Clark has named her cabinet, and in a most unusual occurrence, the provincial legislature will actually hold a session this summer. And, after being defeated in her own riding, Point Grey, Clark will get a seat in the July 10 by-election in Kelowna. MLA Ben Stewart agreed to step aside so that the Liberal leader could take over this eminently ‘safe seat.’
With everything going her way, it comes as no surprise that Clark and her Liberal government’s hubris is already on full display. Back on June 3, she quietly gave her top political staffers a huge salary increase; her chief of staff will now make an obscene $230,000, up from a $195,000. So much for prudent fiscal management.
In making her by-election announcement in Kelowna, she unsubtly invited comparisons with W.A.C. Bennett, the premier who made an indelible impact on B.C. and who is forever associated with Kelowna, where he started out running a hardware store:
“To me, Kelowna is a natural political home for me and the values that I believe in. This is the cradle of free enterprise… You think of the visions that W.A.C. Bennett brought to growing our province and the vision that Bill Bennett brought to controlling government spending and keeping taxes low for the people here.”
So Clark vows to continue the Bennett legacy of right-wing politicians.
The comparison to Bill Bennett should be alarming to union members and anyone concerned about maintaining what’s left of public services and a social safety net in B.C. The Bennett Socreds of the 1980s imposed austerity and attacked the labour unions – the resistance to these measures culminated in the mass movement called ‘Solidarity’ back in 1983.
If – or indeed when, since her LNG revenue targets are a fantasy – Clark drops the hammer of austerity, labour and its allies must be ready to mount a new version of Solidarity to push back. That’s going to be a considerable challenge, especially after a shocking election result that so many were counting on to stop the bleeding. The labour movement hasn’t really mounted a major anti-cuts movement since 2002, in the early days of the Gordon Campbell government, and coalitions need to be urgently reconstructed.
The other part of the comparison by Clark, the reference to old W.A.C. Bennett, is just plain wacky. I have no idea what she means by describing Kelowna as the “cradle of free enterprise.” Yes, Bennett Sr was a successful businessperson who then went into politics. But his lasting political legacy is widely recognized not in any tax or spending cuts, but in the establishment of the province’s signature, public Crown corporations like BC Hydro.

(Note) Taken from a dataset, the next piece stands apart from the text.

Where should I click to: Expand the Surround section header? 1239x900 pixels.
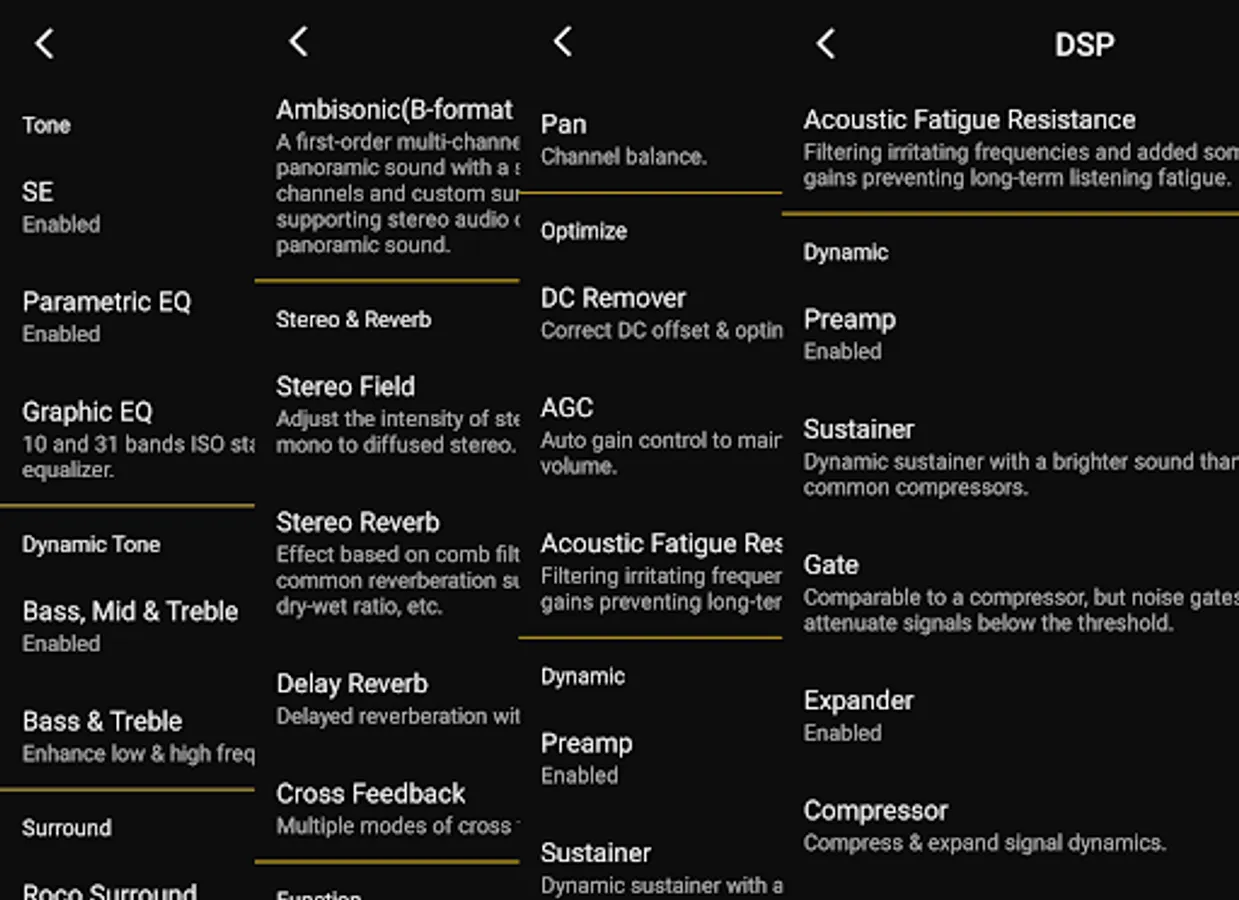click(66, 827)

Here’s how one bemused Vancouver Sun letter to the editor writer put it: “Bennett’s government was responsible for establishing or advocating several of the current quasi-socialist organizations known as Crown corporations. These entities enable government to appoint boards, restrict competition and remove significant amounts of Crown corporation revenue for government coffers.
Bennett helped establish BC Ferries, BC Hydro, BC Rail, and he gave formative support to socialized medicine.

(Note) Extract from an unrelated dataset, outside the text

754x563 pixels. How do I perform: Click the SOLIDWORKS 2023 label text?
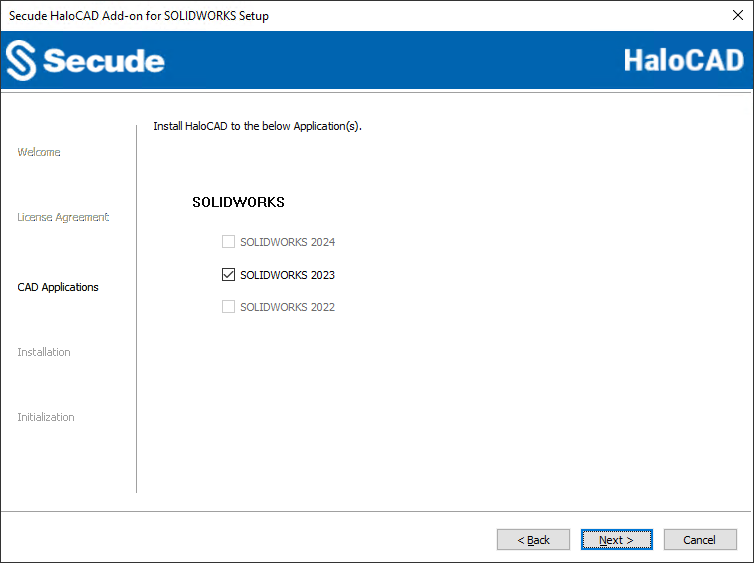(x=287, y=275)
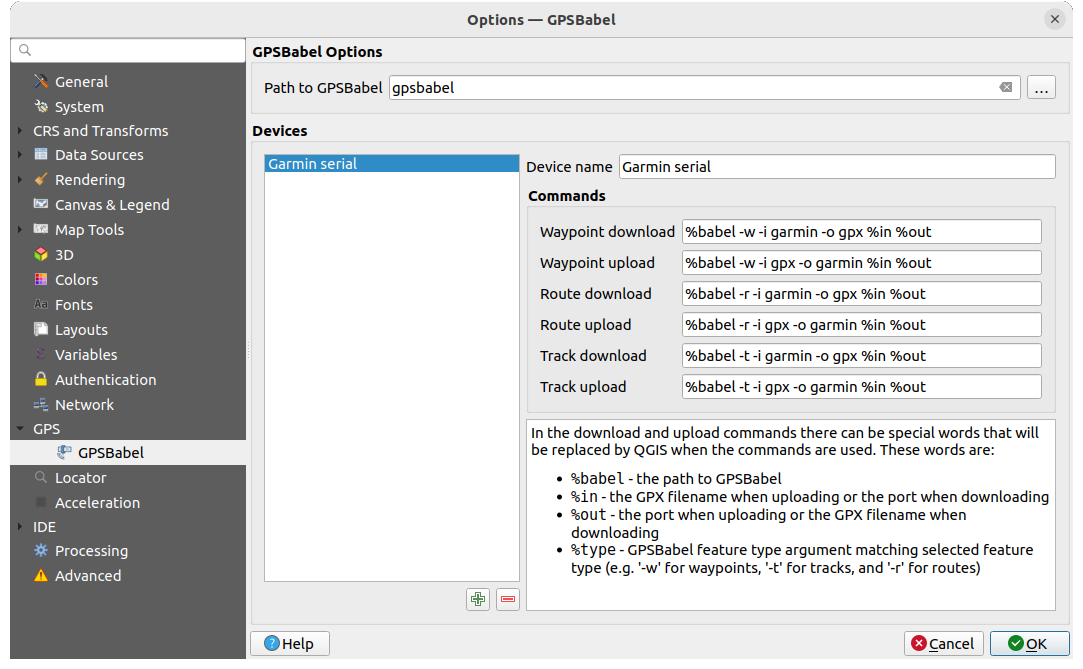
Task: Select the Advanced warning icon entry
Action: point(41,576)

Of course, public utilities does not socialism make, and it is true that W.A.C Bennett was the leader of political forces who united together to block actual democratic socialists – the old CCF then NDP – from winning power. So, in that sense, we must concede that Clark’s self-aggrandizing comparison has some merit.
I must make one other point, somewhat tangential, about Clark’s history of Kelowna. My great, great grandfather Cornelius O’Keefe was among the first settlers to establish himself in the Okanagan Valley – in his case, just outside of what is now Vernon. But the settler society, and its wealthier elements that Clark depends on as her base, are mere newcomers to the area; the Valley is in fact the cradle of indigenous societies many thousands of years old. But this is not a history that Clark is remotely interested in referencing, given her utter disregard for forging a respectful relationship with the first peoples of this land.
Disappointingly, the B.C. Greens have decided not even to run a candidate against Clark. This is a serious dereliction of their democratic duty. Clark’s entire election platform was centred around an ecologically disastrous – and economically illusory – boom of liquified natural gas (LNG) exports in the province’s north. The Greens should have taken the by-election as a chance to vigorously explain the truth about fracking and LNG.
The NDP will contest the seat, but Clark will win the July 10 by-election and take her place in the legislature.
For all of us disheartened by the B.C. Liberals’ win and alarmed by Clark’s right-wing agenda, we have only one consolation: hubris comes before the fall.